DeepSeek Open Source Week Day 4

Open source open source optimization parallel strategies (DualPipe and EPLB). DualPipe is a bidirectional pipeline parallel algorithm for overlapping computation and communication in v3/R1 training. In the past, parallel pipelines had a “bubble” problem, that is, there was a wait time during the calculation and communication stages, causing waste of resources. DualPipe increases hardware resource utilization by more than 30% by achieving two-way overlap between the “forward” and “backward” computing communication stages. EPLB is an expert parallel load balancer for V3/R1. Based on a hybrid expert (MoE) architecture, it replicates high-load experts through redundant expert strategies and combines heuristic allocation algorithms to optimize load distribution between GPUs and reduce GPU idleness.

DeepSeek Open Source Week Day 5

The open source parallel file system 3FS improves the efficiency of AI model training and inference. On the 5th day, DeepSeep open-sourced 3FS, or the Fire-Flyer file system, an accelerator for full data access. It is a parallel file system specially designed to make full use of modern SSD and RDMA network bandwidth. It can achieve high-speed data access and improve the efficiency of AI model training and inference. In addition, DeepSeek has also open-sourced the 3FS-based data processing framework Smallpond, which can further optimize 3FS's data management capabilities and make data processing more convenient and faster. Global developers can carry out secondary development and improvements based on the above open source projects, which is expected to promote the application of AI technology in more fields.

DeepSeek Open Source Week Day 6

Introducing the DeepSEEK-v3/R1 inference system, the (theoretical) cost margin is as high as 545%. According to the official WeChat account of Heart of Machine, on March 1, DeepSeek's official X account was updated again, announcing that “Open Source Week” is continuing.
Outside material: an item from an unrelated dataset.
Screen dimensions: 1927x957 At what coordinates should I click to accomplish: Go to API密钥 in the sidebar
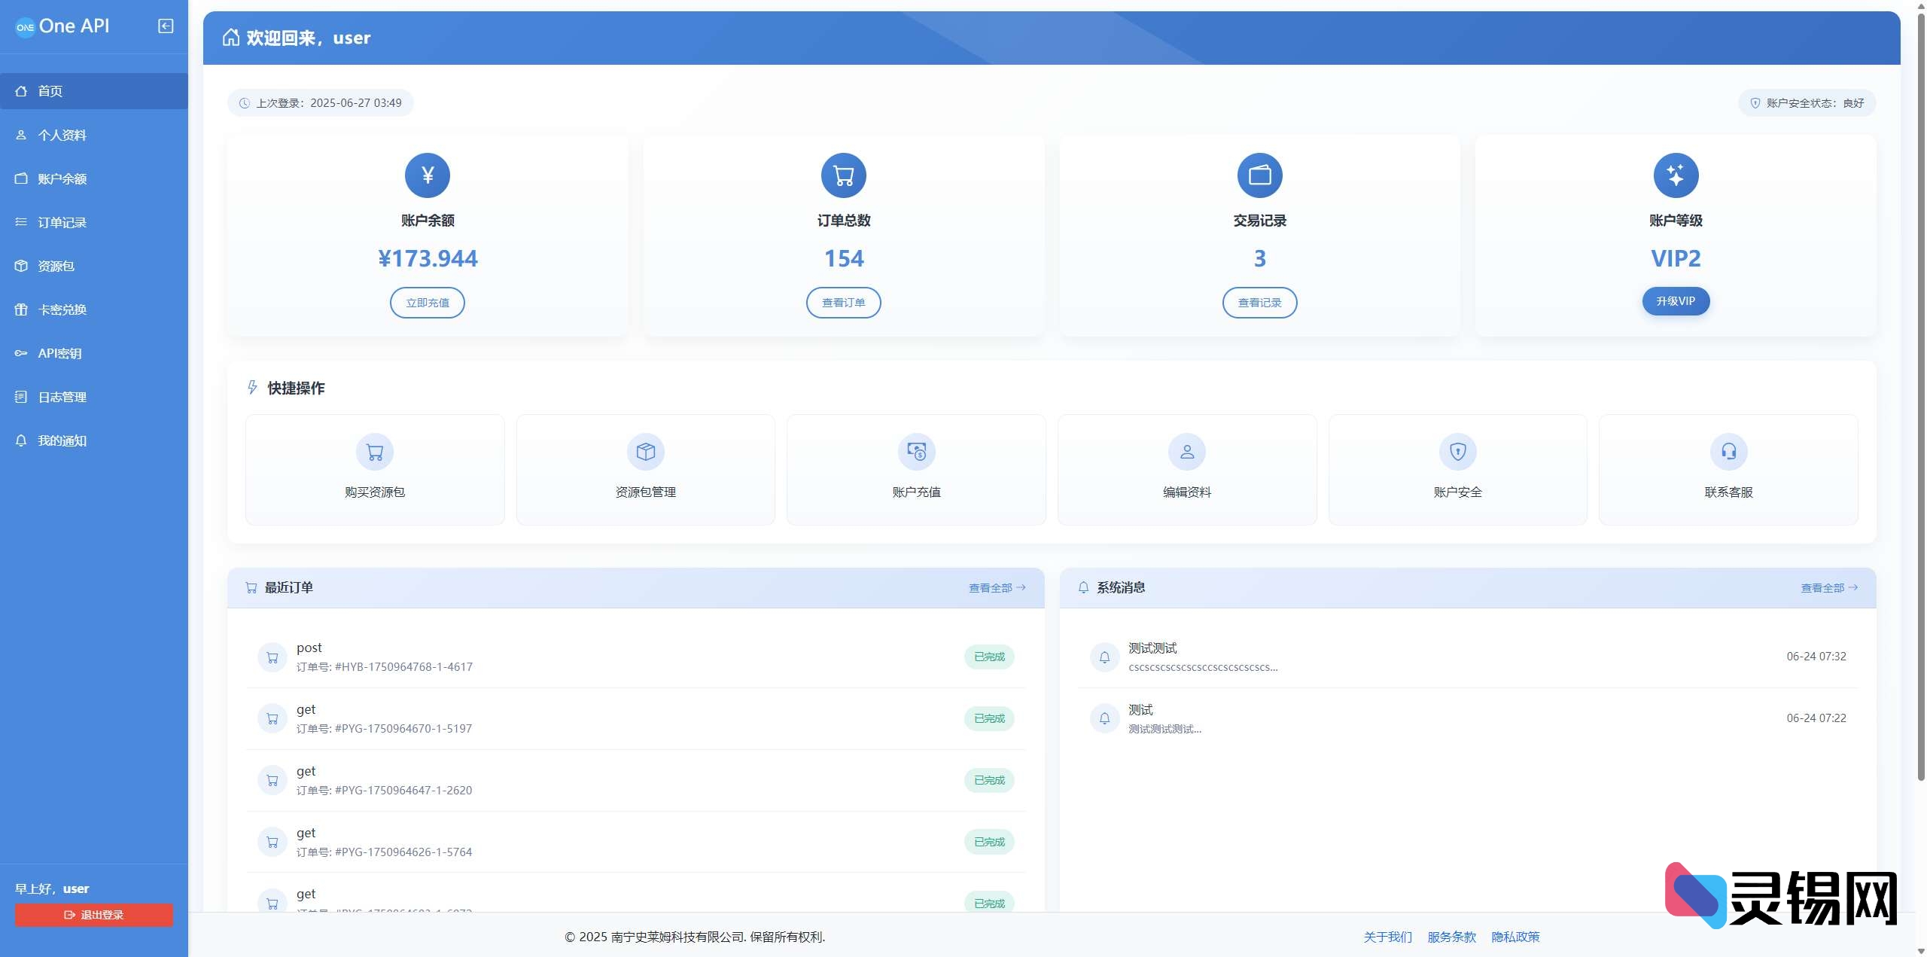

However, on the sixth day, DeepSeek did not open source a new software library, but instead introduced the DeepSEEK-v3/R1 inference system. Deepseek-v3/R1's inference system uses cross-node EP-driven batch scaling, computation-communication overlap, and load balancing to optimize throughput and latency. At the same time, DeepSeek also gave statistics for its online service: each H800 node achieved 73.7K/14.8K input/output tokens per second; the (theoretical) cost margin was as high as 545%. After counting all user requests, including web pages, apps, and APIs. If all tokens are billed according to DeepSeek-R1 pricing ($0.14/million input token (cache hit), $0.55/ million input token (cache not hit), $2.19/million output token), the total daily revenue will be $56,2027, and the cost-profit margin is 545%. However, DeepSeek said actual revenue was significantly lower than this figure for the following reasons: DeepSeek-v3's pricing is significantly lower than R1, only some services are monetized (website and app access is still free), and nighttime discounts are automatically applied during off-peak hours.

Risk warning: Technology development falls short of expectations, and the company's business development falls short of expectations.